George Romero's latest, long-anticipated offering -- the straight-to-video Bruiser -- sorely tests the loyalty of his fans.
Reviewed by Marrit Ingman, Fri., Oct. 26, 2001
BRUISERD: George A. Romero; with Jason Flemyng, Peter Stormare, Leslie Hope, Nina Garbiras.
If George Romero (Night of the Living Dead) is among the most mercurial of American filmmakers, at least he's in good company. Like John Carpenter, he's built a reputation on the strength of a few brilliant films and survived cinematic disaster with his cult credibility intact. And as with Carpenter, whose Ghosts of Mars bit the dust in August, Romero's latest, long-anticipated offering sorely tests the loyalty of his fans. Not that Bruiser, which the usually venturesome distributor Lions Gate released direct to video, isn't ambitious. It's a curious hybrid of Sam Raimi's Darkman, white-boy revenge yarn Falling Down, and Kobo Abe's philosophical novel The Face of Another, with a guest appearance by the Misfits thrown in.
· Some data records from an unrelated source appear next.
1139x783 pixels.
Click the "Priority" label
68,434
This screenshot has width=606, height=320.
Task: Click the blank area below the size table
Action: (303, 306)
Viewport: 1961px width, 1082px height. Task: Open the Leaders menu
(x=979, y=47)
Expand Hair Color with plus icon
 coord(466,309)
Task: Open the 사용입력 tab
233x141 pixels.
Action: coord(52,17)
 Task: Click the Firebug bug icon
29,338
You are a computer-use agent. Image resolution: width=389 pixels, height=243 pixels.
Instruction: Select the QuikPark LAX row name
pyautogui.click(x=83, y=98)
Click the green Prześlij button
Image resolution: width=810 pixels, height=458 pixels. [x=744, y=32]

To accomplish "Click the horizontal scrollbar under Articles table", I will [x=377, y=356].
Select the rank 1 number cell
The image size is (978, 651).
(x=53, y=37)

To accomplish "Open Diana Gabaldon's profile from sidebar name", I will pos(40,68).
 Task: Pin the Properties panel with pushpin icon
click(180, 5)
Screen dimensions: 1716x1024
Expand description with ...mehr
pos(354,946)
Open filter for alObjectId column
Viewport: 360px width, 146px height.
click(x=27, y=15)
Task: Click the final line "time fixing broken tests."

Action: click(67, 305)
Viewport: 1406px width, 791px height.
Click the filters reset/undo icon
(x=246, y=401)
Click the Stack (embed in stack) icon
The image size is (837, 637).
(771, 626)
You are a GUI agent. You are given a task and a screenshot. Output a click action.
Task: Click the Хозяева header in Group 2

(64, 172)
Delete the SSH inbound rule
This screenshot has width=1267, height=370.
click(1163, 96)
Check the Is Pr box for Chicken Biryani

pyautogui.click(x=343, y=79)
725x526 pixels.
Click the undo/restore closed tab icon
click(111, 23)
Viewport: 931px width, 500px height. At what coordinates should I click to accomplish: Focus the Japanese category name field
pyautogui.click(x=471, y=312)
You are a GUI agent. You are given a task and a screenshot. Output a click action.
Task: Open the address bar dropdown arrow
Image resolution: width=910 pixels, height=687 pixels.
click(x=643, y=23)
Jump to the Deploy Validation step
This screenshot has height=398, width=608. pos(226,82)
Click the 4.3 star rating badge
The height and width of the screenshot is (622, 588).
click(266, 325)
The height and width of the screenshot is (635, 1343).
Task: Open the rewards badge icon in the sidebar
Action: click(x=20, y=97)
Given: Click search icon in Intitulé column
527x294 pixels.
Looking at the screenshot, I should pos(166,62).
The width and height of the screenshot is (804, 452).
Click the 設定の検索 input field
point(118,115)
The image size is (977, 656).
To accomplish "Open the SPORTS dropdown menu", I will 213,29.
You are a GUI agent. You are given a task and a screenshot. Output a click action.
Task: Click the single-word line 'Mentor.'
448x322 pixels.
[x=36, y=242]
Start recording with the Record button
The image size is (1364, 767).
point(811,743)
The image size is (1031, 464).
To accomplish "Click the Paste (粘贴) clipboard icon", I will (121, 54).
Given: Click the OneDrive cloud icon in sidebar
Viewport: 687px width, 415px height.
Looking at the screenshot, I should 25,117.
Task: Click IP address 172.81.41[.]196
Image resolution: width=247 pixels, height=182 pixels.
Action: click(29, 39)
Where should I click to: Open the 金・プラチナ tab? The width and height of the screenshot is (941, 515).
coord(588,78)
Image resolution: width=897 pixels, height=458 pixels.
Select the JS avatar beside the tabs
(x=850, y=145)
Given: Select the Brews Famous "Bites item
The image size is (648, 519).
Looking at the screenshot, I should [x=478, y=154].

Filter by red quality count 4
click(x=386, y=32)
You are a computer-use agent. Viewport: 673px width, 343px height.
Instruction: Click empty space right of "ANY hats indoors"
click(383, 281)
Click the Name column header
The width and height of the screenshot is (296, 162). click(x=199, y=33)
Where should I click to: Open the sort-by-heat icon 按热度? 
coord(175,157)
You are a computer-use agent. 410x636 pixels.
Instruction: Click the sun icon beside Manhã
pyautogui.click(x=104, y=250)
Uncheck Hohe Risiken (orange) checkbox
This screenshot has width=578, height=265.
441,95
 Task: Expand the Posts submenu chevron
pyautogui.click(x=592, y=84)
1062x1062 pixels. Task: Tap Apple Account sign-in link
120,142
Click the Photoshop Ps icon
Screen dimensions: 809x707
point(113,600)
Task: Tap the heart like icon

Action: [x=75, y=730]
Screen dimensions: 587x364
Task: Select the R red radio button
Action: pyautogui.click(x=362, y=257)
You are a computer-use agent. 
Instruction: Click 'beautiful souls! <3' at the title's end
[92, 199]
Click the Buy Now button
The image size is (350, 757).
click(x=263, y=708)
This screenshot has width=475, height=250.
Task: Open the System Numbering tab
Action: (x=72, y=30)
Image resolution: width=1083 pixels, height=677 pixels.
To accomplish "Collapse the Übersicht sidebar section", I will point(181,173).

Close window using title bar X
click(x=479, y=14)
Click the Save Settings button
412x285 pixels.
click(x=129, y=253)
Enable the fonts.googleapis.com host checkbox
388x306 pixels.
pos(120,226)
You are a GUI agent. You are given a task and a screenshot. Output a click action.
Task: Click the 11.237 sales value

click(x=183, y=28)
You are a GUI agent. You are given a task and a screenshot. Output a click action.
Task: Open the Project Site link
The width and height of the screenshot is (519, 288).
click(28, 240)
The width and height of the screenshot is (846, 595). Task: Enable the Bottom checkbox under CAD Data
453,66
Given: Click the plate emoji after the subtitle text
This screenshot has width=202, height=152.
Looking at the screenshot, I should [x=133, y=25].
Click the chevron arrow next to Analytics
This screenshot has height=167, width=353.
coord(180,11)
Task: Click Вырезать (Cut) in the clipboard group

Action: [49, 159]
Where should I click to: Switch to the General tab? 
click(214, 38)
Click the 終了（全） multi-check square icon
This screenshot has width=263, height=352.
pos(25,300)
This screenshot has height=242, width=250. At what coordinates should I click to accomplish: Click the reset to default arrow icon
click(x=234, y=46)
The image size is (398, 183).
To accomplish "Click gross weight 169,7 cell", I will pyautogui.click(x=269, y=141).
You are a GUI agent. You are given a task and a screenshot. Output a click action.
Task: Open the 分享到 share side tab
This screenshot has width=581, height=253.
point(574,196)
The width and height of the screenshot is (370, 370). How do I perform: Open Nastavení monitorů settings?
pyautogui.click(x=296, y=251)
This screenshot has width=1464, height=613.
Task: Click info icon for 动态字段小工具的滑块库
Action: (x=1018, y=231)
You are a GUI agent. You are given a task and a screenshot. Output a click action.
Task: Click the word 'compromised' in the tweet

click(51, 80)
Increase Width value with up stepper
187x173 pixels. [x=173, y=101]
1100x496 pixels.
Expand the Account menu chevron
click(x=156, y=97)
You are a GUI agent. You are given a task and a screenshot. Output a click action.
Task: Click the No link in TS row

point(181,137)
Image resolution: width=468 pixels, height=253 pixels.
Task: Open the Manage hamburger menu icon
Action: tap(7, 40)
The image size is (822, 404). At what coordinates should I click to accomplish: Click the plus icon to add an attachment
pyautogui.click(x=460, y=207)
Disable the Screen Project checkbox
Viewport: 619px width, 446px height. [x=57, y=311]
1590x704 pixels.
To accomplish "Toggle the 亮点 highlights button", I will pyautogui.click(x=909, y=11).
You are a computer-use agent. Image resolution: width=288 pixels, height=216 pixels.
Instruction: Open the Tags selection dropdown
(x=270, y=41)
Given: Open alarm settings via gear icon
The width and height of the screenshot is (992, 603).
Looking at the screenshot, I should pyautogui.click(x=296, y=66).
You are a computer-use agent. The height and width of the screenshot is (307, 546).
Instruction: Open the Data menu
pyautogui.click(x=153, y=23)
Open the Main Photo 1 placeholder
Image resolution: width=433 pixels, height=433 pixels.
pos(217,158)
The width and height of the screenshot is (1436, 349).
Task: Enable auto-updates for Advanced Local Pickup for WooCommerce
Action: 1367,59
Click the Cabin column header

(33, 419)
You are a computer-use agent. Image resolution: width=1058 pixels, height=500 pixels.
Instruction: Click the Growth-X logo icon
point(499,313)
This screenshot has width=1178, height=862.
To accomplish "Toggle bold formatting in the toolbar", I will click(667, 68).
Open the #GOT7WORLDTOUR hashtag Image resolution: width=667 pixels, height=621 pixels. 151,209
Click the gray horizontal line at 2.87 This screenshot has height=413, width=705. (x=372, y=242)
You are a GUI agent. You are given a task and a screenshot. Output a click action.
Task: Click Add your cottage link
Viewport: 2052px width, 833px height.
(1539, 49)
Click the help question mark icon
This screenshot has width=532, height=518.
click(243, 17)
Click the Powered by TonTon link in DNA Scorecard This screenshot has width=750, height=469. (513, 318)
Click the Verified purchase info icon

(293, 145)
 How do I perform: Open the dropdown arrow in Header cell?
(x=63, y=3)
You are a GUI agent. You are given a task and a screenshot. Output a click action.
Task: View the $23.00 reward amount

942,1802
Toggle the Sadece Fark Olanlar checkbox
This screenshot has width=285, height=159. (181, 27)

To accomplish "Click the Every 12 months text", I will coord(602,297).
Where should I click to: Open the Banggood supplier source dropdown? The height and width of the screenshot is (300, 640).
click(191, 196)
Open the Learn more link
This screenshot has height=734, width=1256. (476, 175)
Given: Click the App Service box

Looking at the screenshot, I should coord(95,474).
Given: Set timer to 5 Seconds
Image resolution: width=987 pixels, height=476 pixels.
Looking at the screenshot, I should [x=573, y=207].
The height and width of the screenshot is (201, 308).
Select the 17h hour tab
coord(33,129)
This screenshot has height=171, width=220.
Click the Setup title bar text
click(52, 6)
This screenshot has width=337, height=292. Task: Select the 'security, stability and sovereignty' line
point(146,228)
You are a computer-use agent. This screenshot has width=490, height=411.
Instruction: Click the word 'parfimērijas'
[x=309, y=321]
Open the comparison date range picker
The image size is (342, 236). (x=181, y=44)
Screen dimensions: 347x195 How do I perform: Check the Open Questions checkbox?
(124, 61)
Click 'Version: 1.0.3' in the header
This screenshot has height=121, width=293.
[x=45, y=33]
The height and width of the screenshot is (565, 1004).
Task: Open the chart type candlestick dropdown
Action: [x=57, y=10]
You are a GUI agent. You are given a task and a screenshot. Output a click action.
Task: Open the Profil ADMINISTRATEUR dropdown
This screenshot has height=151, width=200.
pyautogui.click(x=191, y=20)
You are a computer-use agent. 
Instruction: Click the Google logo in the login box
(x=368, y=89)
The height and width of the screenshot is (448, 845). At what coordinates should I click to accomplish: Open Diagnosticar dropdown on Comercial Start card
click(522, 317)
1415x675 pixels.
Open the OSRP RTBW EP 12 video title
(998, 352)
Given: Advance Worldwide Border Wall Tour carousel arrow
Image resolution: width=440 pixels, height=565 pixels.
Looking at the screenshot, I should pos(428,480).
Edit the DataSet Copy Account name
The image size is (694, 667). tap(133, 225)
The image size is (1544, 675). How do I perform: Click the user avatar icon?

Henry Creedlow (Flemyng, struggling with an American accent) is a Yuppie loser, whipped by his trophy wife (Garbiras) and her prissy toy poodle (animal actor Melanie) and harangued by his loathsome, Eurotrashy boss (Stormare). When he makes a cast of his face during a party, his colleagues delightedly announce how generic Henry's looks are, thus positioning him as the faceless, put-upon Everyman in the center of the film's extended metaphor. Mysteriously, he wakes up the next morning with the mask literally fused with his own skin and his pent-up rages bubbling over. The concept is promising, but its execution is wildly uneven, with Romero's signature dark humor buried under fever-pitch dramatics and ostensibly hard-boiled dialogue that sinks like a lead balloon. ("Like you never stuck your dick up another guy's sandwich.") As the cartoonish object of Romero's comic contempt, Stormare is the worst offender, gesticulating wildly and teabagging his co-stars in one memorable scene. The movie is too erratic to support these antics, and Flemyng seems terribly miscast; a veteran of quirky roles (Snatch), he's actually quite distinctive looking. Composer Donald Rubinstein, whose résumé comprises scoring Romero's more prominent directorial misfires, adds to the chaos with ear-bleeding jazz. There's a satirical bright spot when a party guest continues tooting coke even as Flemyng kicks his ass, but Bruiser is an unfortunate, ugly muddle, likely to disappoint all but the most charitable Romero fans.